[Records provided start]

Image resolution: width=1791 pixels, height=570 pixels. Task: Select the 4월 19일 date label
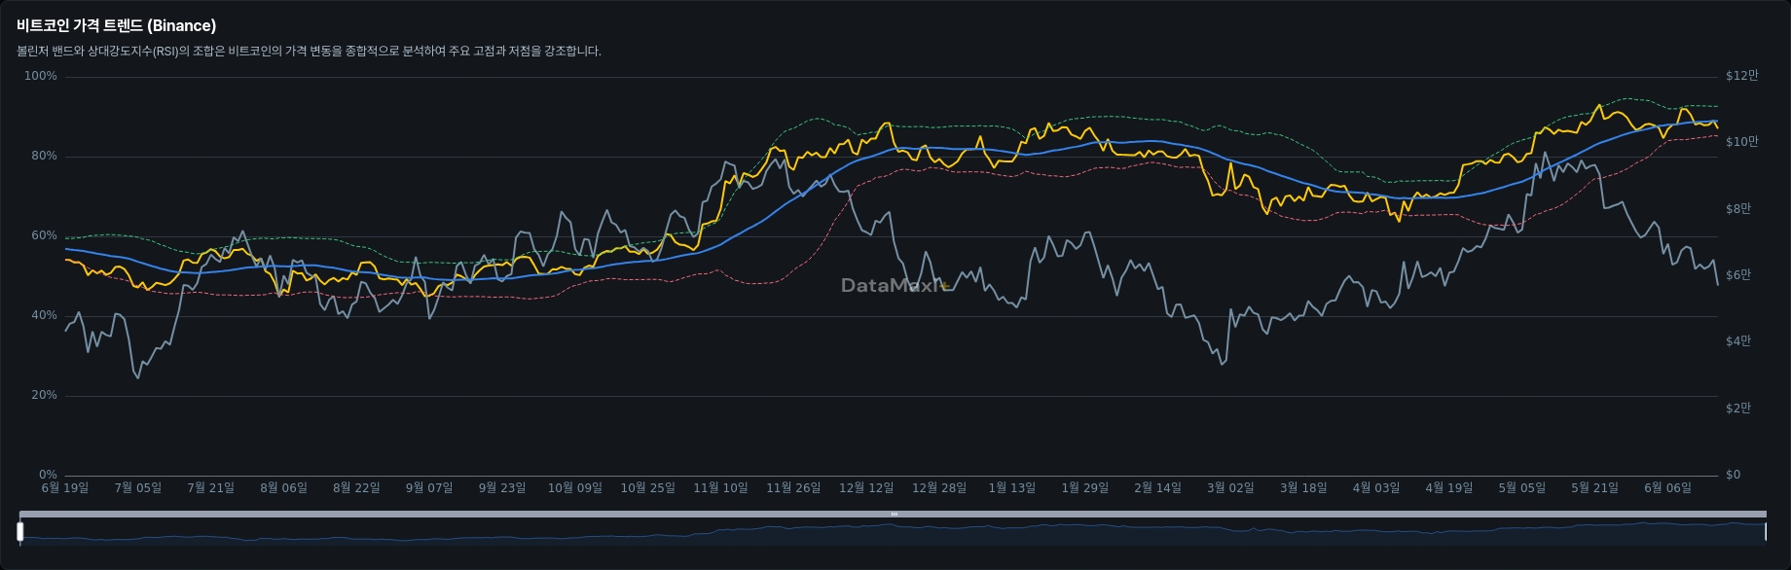pos(1448,487)

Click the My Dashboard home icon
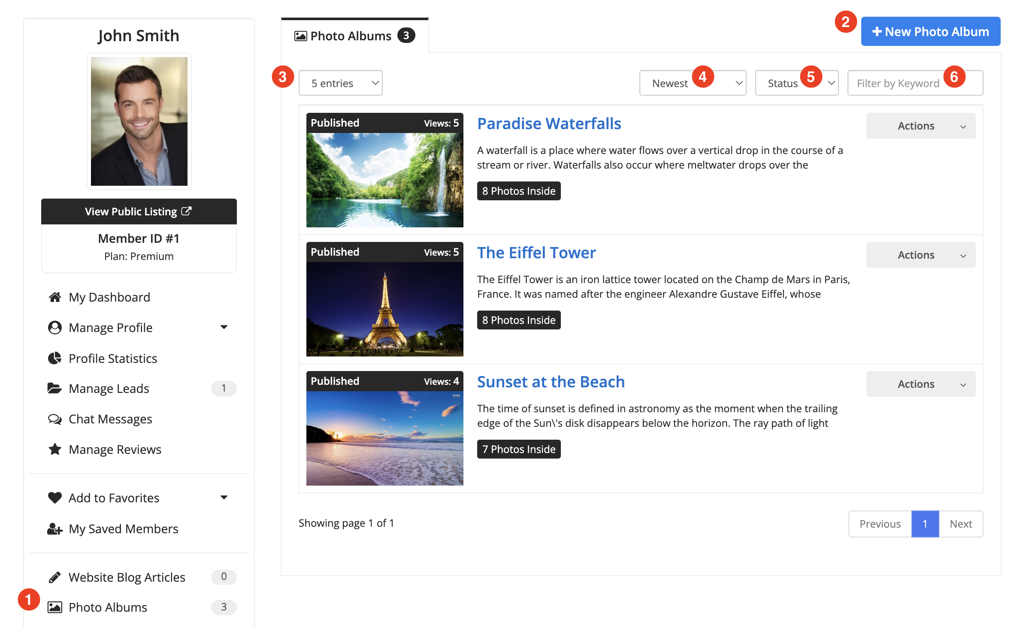(54, 297)
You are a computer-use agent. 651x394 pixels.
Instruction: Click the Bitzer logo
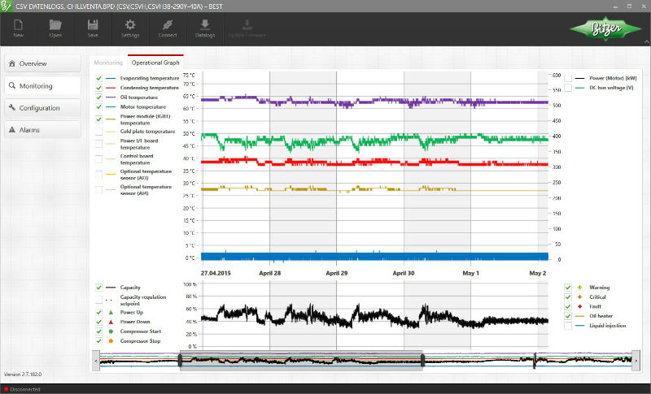click(x=605, y=30)
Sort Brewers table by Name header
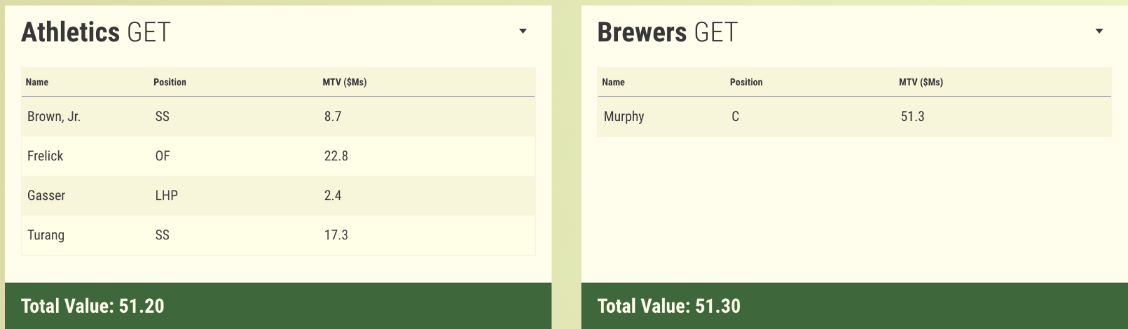Screen dimensions: 1128x329 613,82
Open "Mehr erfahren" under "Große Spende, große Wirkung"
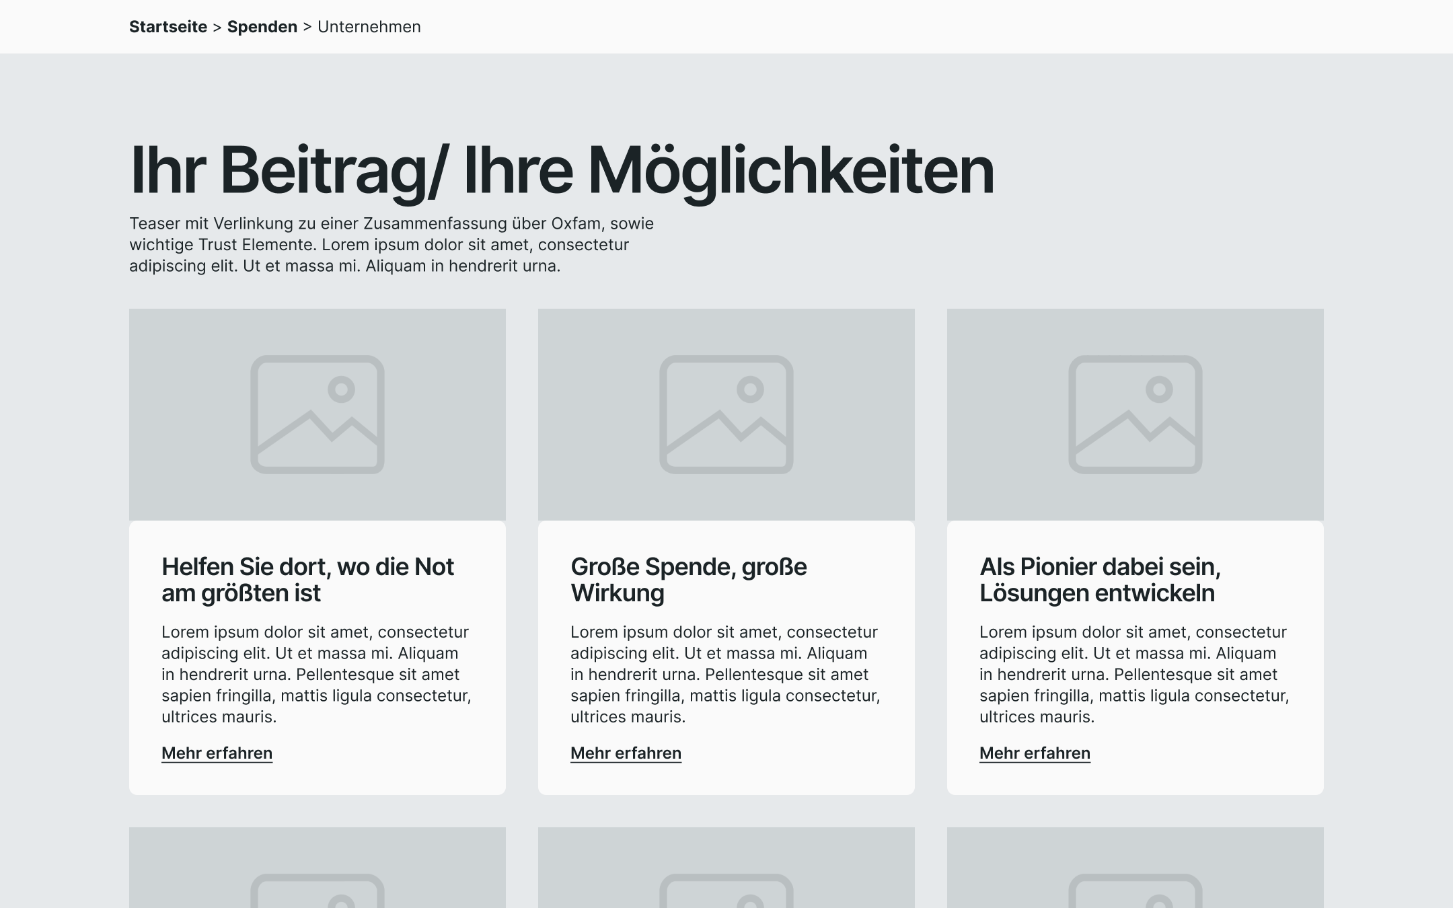Image resolution: width=1453 pixels, height=908 pixels. (626, 753)
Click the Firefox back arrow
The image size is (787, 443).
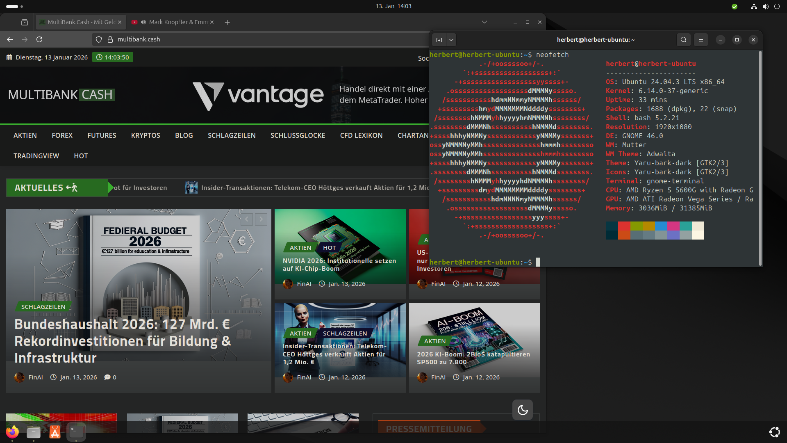click(10, 39)
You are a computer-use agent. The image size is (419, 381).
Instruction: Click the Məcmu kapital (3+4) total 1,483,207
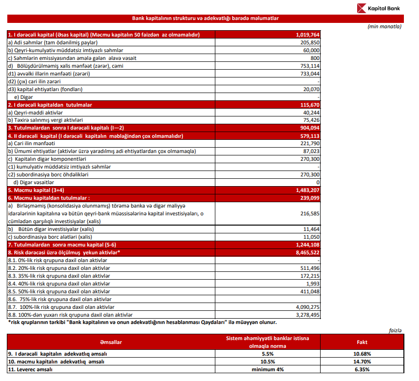[307, 190]
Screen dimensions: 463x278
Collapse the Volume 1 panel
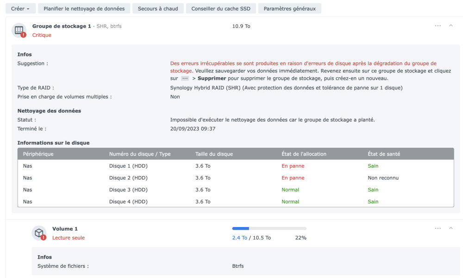tap(451, 228)
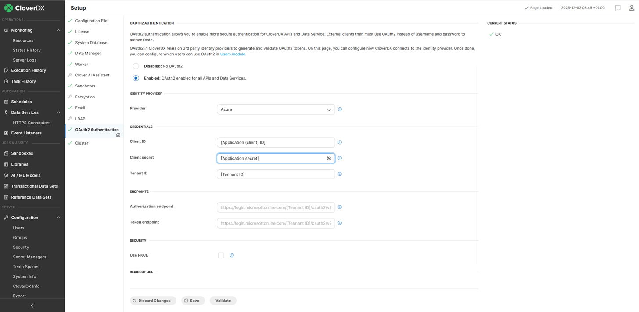639x312 pixels.
Task: Open the Users module link
Action: tap(233, 54)
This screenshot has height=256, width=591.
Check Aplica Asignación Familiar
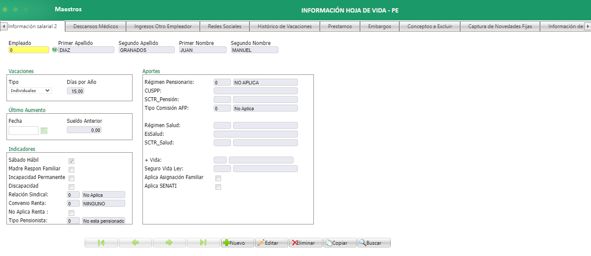point(218,178)
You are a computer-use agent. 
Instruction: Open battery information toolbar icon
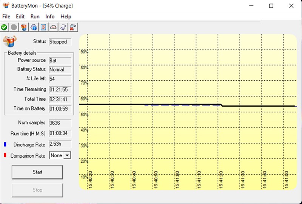(x=24, y=27)
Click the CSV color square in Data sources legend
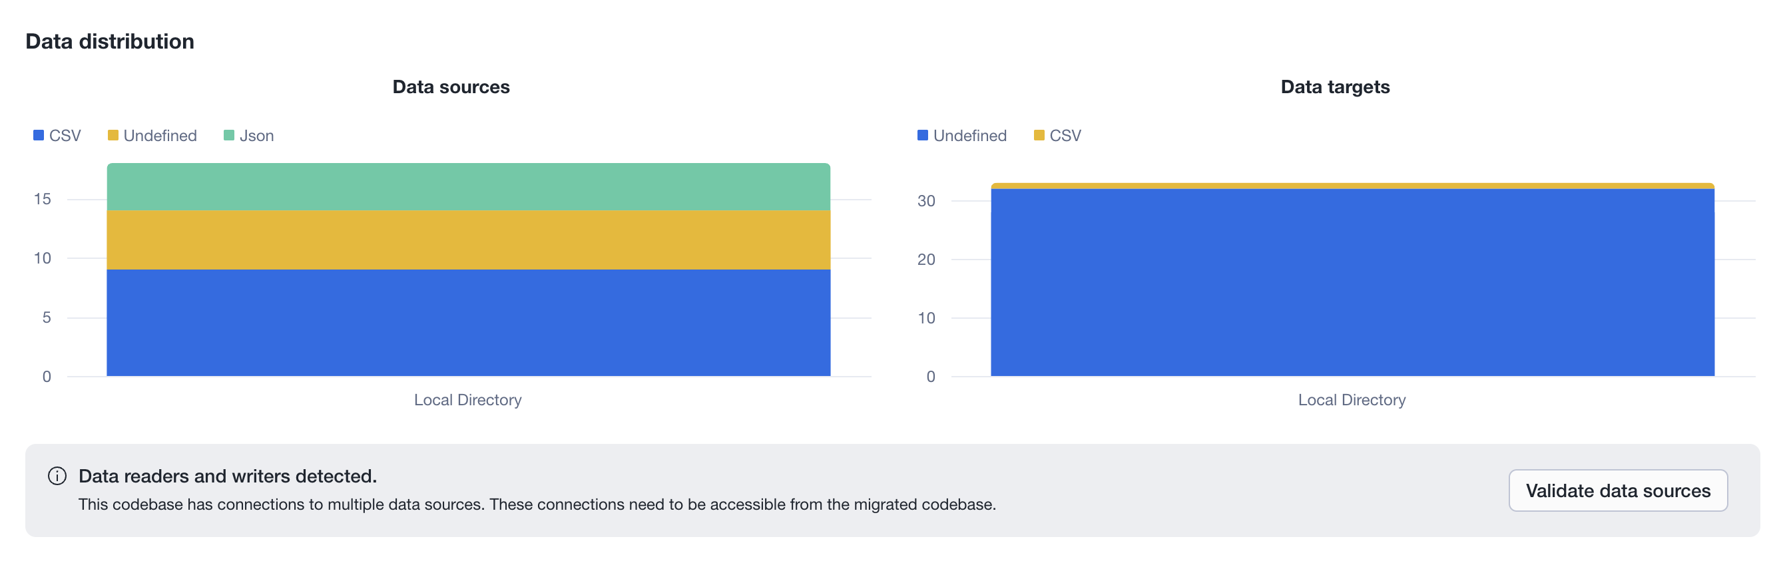Image resolution: width=1787 pixels, height=563 pixels. [x=37, y=135]
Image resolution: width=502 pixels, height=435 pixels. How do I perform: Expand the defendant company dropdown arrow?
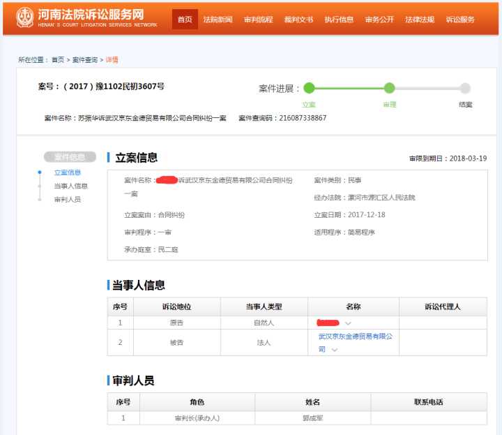(x=335, y=349)
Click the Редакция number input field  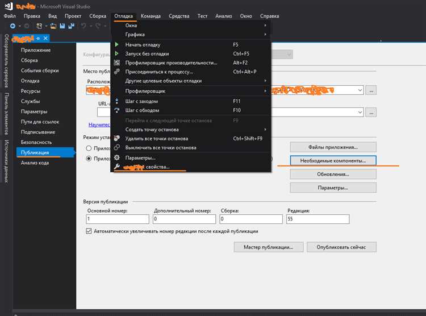pyautogui.click(x=318, y=219)
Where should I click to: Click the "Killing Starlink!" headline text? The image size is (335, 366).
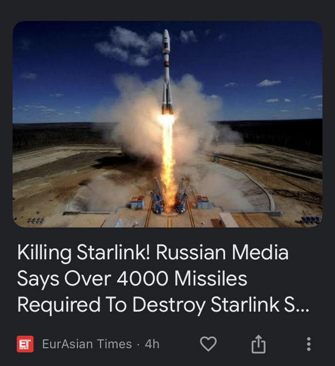click(84, 253)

[Records provided end]

# Aim of the task:
Copy out the records word for word, from the start of the records down to and including the line that contains "Screen dimensions: 1128x329 613,82". Leave the pictures out of your copy.

# Completed exercise:
Image resolution: width=1791 pixels, height=570 pixels. Task: Select the 4월 19일 date label
pos(1448,487)

Click the My Dashboard home icon
(54, 297)
You are a computer-use agent. 651x394 pixels.
Instruction: Click the Bitzer logo
click(x=605, y=30)
Sort Brewers table by Name header
Screen dimensions: 1128x329 613,82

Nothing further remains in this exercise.